Soledad tells the story of a young woman from Central America who was imprisoned in the Eloy Detention Facility when she sought asylum in the United States in 2017. Soledad set out on a perilous journey from her homeland after enduring horrific persecution where she was kidnapped, sex-trafficked, tortured and nearly killed.
Attorney Shefali Milczarek-Desai, who took the case pro bono, mobilized a dream team of professional women, all of whom agreed to work for free on the case. Together, they secured Soledad’s release from Eloy and ultimately prevailed on her asylum claim in a rare victory for an asylum seeker in the U.S.
Through one woman’s story, Soledad illustrates the plight faced by many asylum seekers and refugees arriving at the U.S. border and highlights the incredible work of lawyers and activists who donated their time to fight for another woman’s future. Soledad puts a human face to our current immigration system and invites audience members to reflect on what kind of country we want to be and how our stance on immigration impacts real human lives. Watch the Soledad trailer here.
PANELISTS:
Shefali Milczarek-Desai (@Shefalimdesai) is Assistant Clinical Professor of Law, Director of the Workers’ Rights Clinic, and Co-Chair of the Bacon Immigration Law and Policy Program at the University of Arizona’s James E. Rogers College of Law. She is the recipient of the College of Law’s Distinguished Public Service Scholar Award and a Sustainable Economies Law Center Fellow.
Professor Desai instructs the next generation of attorneys in client-centered and cross-cultural lawyering through representation of low-wage immigrant and migrant workers throughout Arizona’s borderlands. Under her supervision, law students have worked on cases resulting in published decisions in the Ninth Circuit Court of Appeals and the Arizona District Court upholding the rights of asylum seekers and immigrant workers. She regularly speaks and presents on issues affecting immigrants including for the American Public Health Association, the State Bar of Arizona, the Arizona Women Lawyer’s Association, and the College of Law. Professor Desai writes at the intersection of critical race and feminist theory and employment and immigration law.

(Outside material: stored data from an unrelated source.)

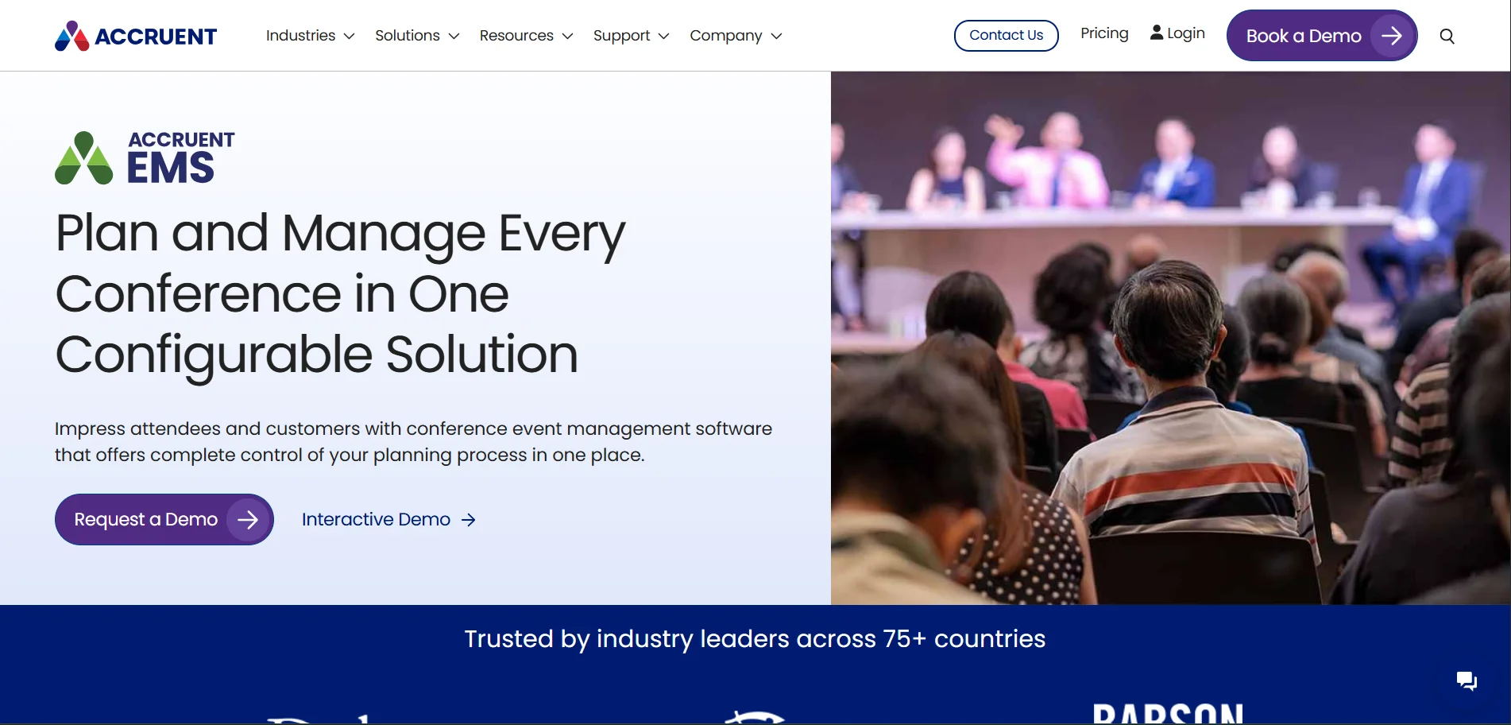
Task: Expand the Solutions dropdown arrow
Action: [x=454, y=36]
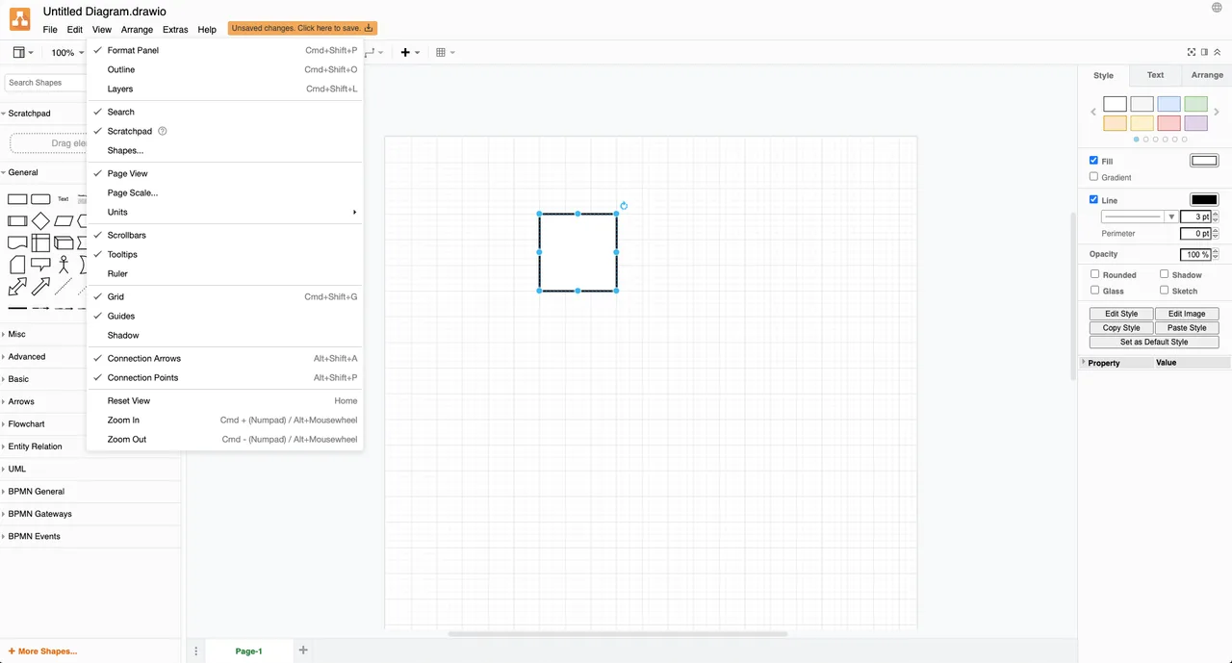Switch to the Arrange tab
Image resolution: width=1232 pixels, height=663 pixels.
coord(1206,75)
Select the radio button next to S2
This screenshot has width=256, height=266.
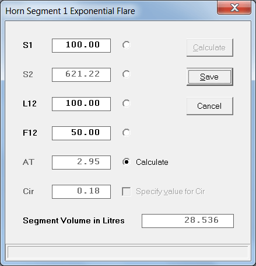click(x=127, y=74)
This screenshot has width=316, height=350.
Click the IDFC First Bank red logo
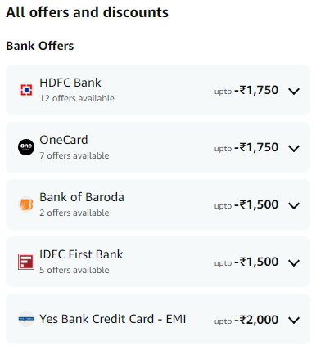pos(26,262)
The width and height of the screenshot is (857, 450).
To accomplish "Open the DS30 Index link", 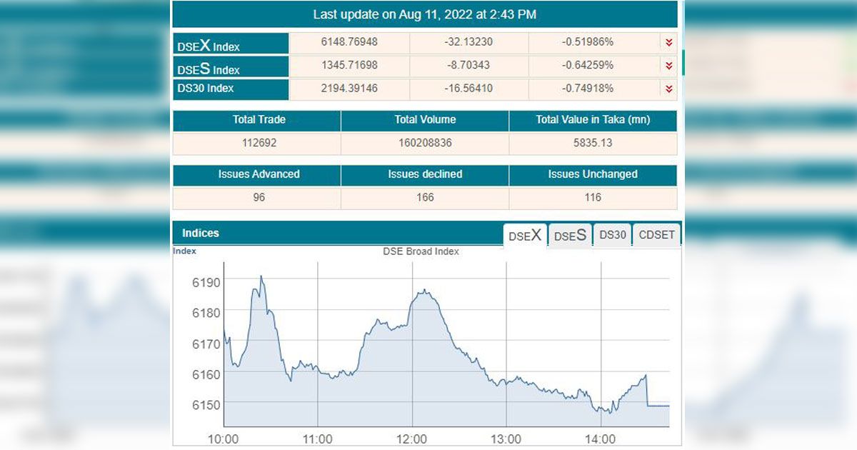I will pos(205,89).
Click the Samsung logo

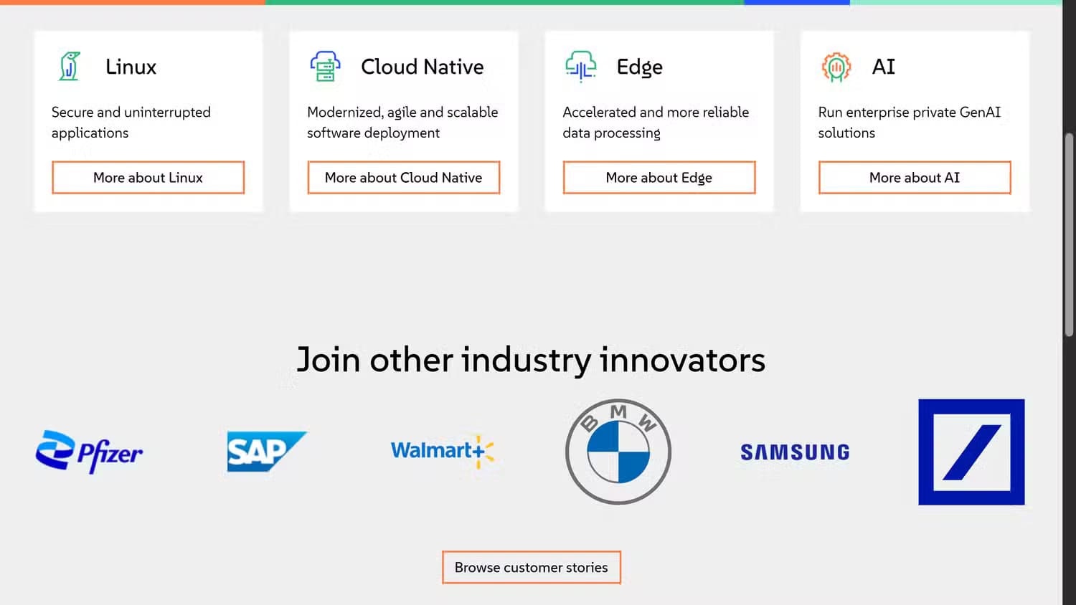point(795,452)
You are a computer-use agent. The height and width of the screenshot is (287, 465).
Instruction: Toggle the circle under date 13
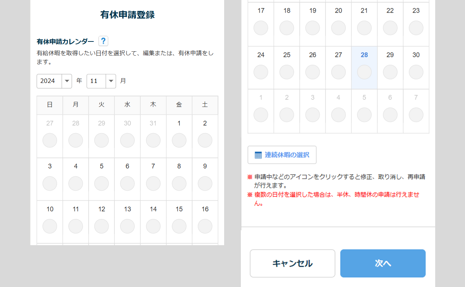coord(128,226)
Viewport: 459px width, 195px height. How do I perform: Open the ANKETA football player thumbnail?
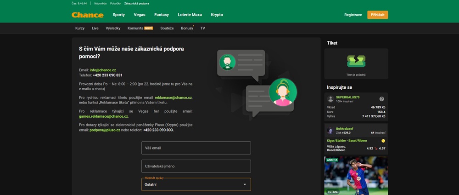pos(356,176)
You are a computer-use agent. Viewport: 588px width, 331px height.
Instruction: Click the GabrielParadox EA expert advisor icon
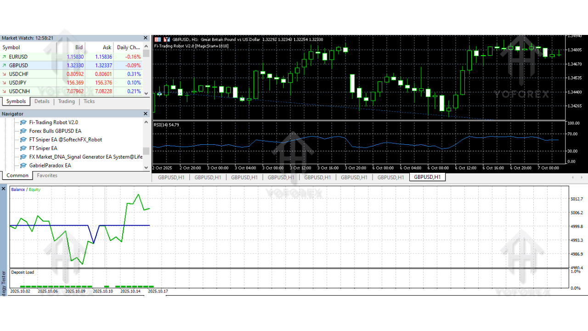(x=23, y=166)
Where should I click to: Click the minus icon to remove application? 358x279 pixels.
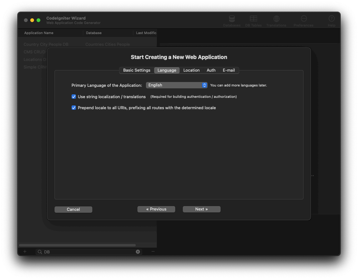tap(153, 252)
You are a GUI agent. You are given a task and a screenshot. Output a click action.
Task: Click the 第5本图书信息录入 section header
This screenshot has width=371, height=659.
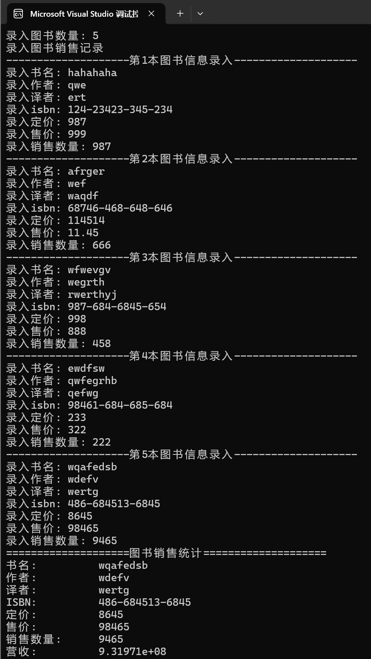pyautogui.click(x=185, y=454)
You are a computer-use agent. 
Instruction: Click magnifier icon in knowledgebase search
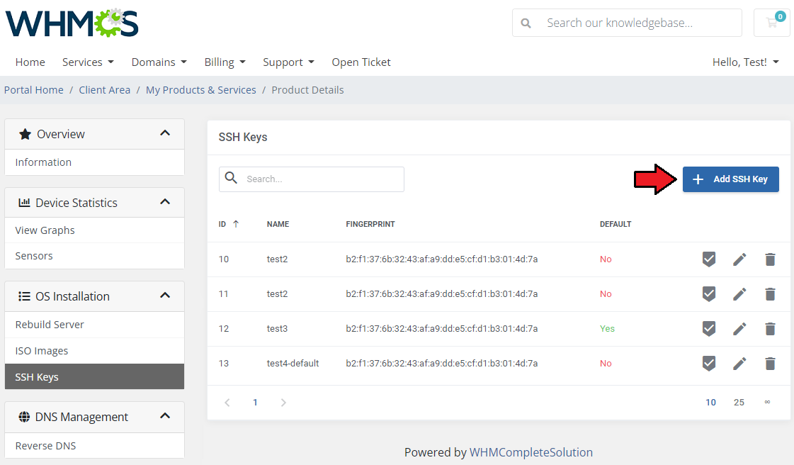coord(526,23)
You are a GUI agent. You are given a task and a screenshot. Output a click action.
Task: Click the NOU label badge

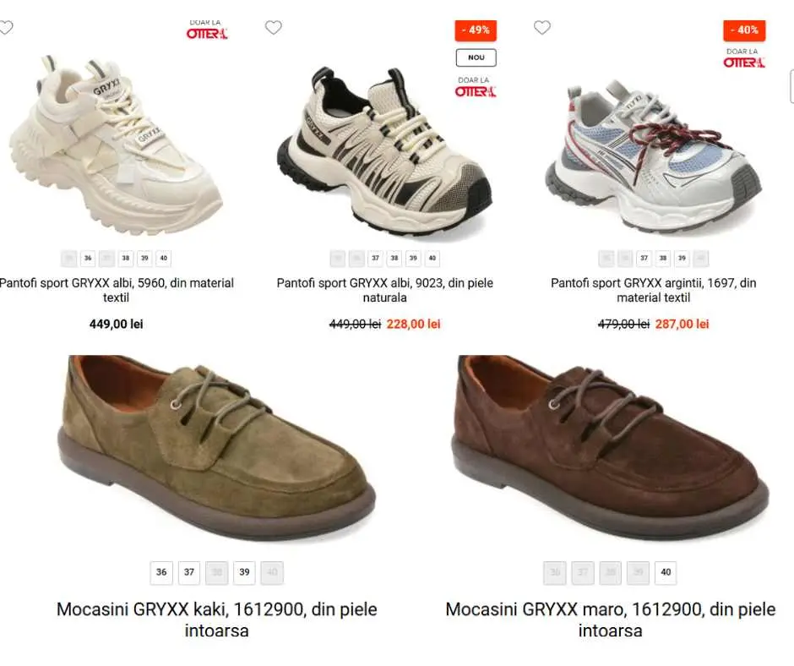coord(476,57)
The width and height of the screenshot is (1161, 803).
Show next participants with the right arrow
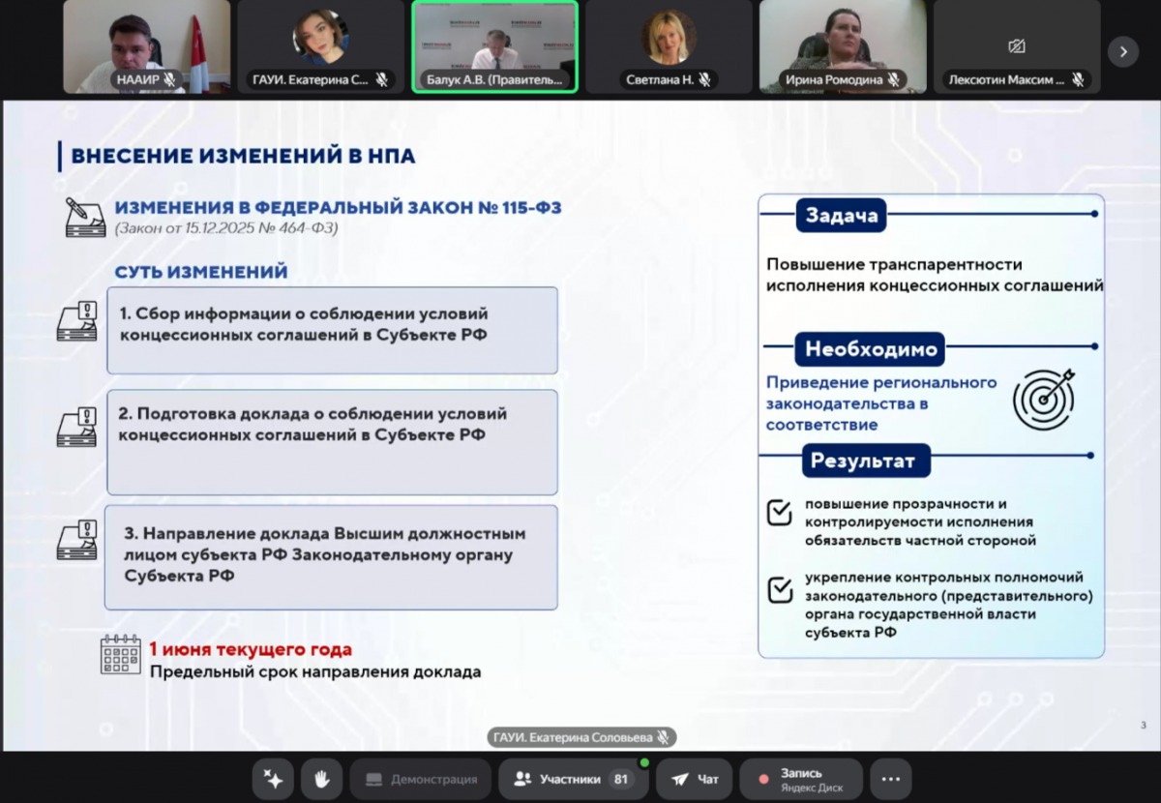point(1122,51)
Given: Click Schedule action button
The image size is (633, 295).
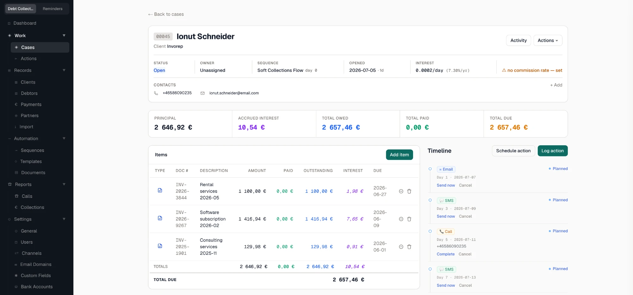Looking at the screenshot, I should pos(513,151).
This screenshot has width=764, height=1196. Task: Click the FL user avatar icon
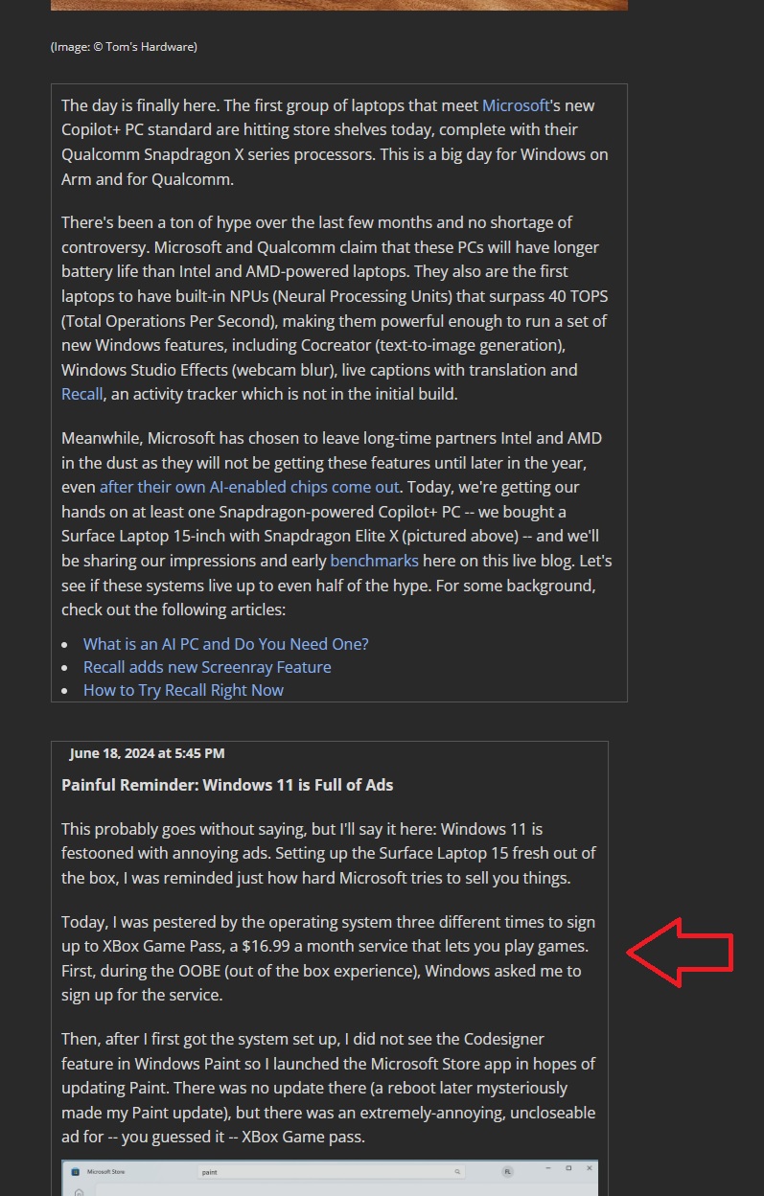(507, 1171)
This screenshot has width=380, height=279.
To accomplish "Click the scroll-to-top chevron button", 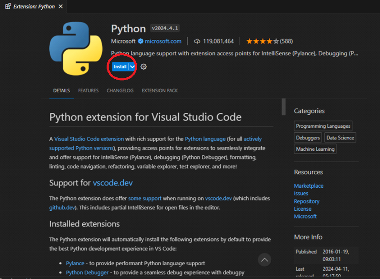I will (x=264, y=260).
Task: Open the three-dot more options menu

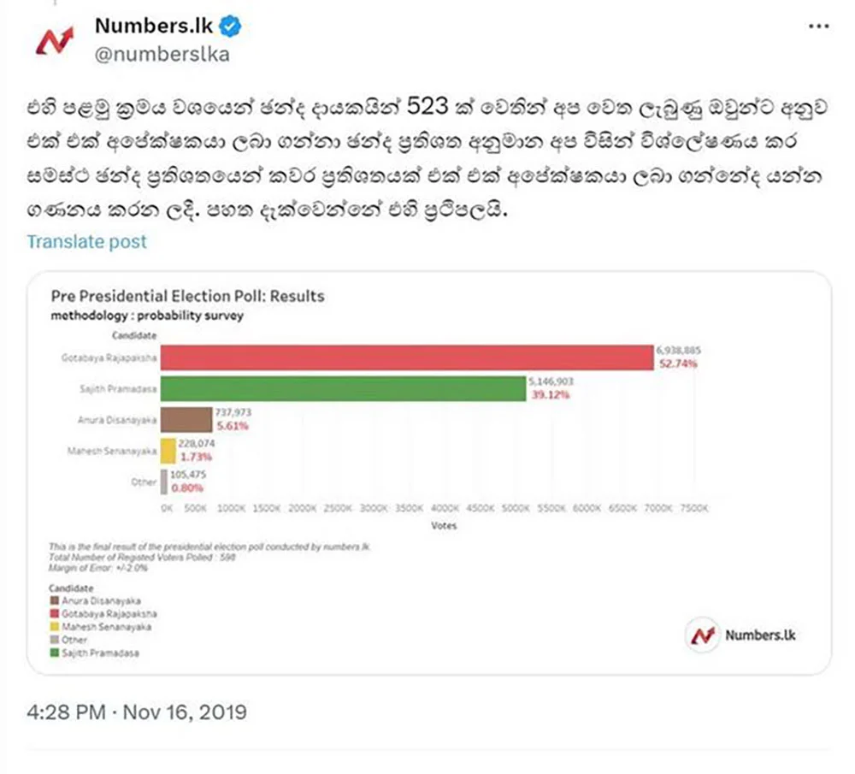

Her current research focuses on how paid sick time laws and policies influence the legal rights and well-being of immigrant workers, racial justice for immigrant women nursing home aides working in the long-term care industry, and working alongside migrant workers who want to reclaim their labor through worker-owned cooperatives. Her work has appeared in The Conversation, the Columbia Human Rights Law Review, and the UCLA Women’s Law Journal, among others. Prior to teaching, Professor Desai assisted in litigating Flores v. Arizona, a U.S. Supreme Court case concerning the rights of English Language Learners in Arizona public schools, practiced at the DeConcini McDonald law firm where she was elected shareholder, and clerked for Vice-Chief Justice Ruth V. McGregor at the Arizona Supreme Court. She is a Rhodes Scholarship Finalist, a Notre Dame Law School Feminist Jurisprudence award winner, and has published numerous articles and essays as well as a book manuscript selected as a finalist in an international competition. Her favorite pastimes include hiking in mountains, preparing Indian food, and reading to her sons.
Lisa Molomot, is an award-winning filmmaker who produces and directs social justice documentaries across North America. Many of her recent works, Missing in Brooks County, The Cleaners, Safe Haven and Soledad, have focused on immigration and immigrant communities. She is a graduate of the American Film Institute, is an American documentary producer, director and editor whose work has aired on PBS series such as Independent Lens and has been seen at film festivals all over the U.S., including Sundance, SXSW, New Directors, New Films and DOC NYC.
Lisa has taught filmmaking at Yale University, Wesleyan University, Colorado College and Trinity College and currently teaches at the School of Theatre, Film and Television, the Human Rights Practice Program and the James E. Rogers College of Law at the University of Arizona. To read more about Lisa click here.
Rosie Ibarra Lopez was co-raised by her Mexican immigrant parents and Central American step mother in Eloy, Arizona, is a first generation University college graduate who earned a Bachelor of Arts degree in law, cum laude from The University of Arizona in 2019. Rosie is an immigrant rights legal advocate at the Florence Immigrant & Refugee Rights Project, a womanist, a gym enthusiast, a mother to three brilliant daughters and a devoted partner. Rosie aspires to go to law school in the near future and proclaims that her most crucial job is to raise three good humans.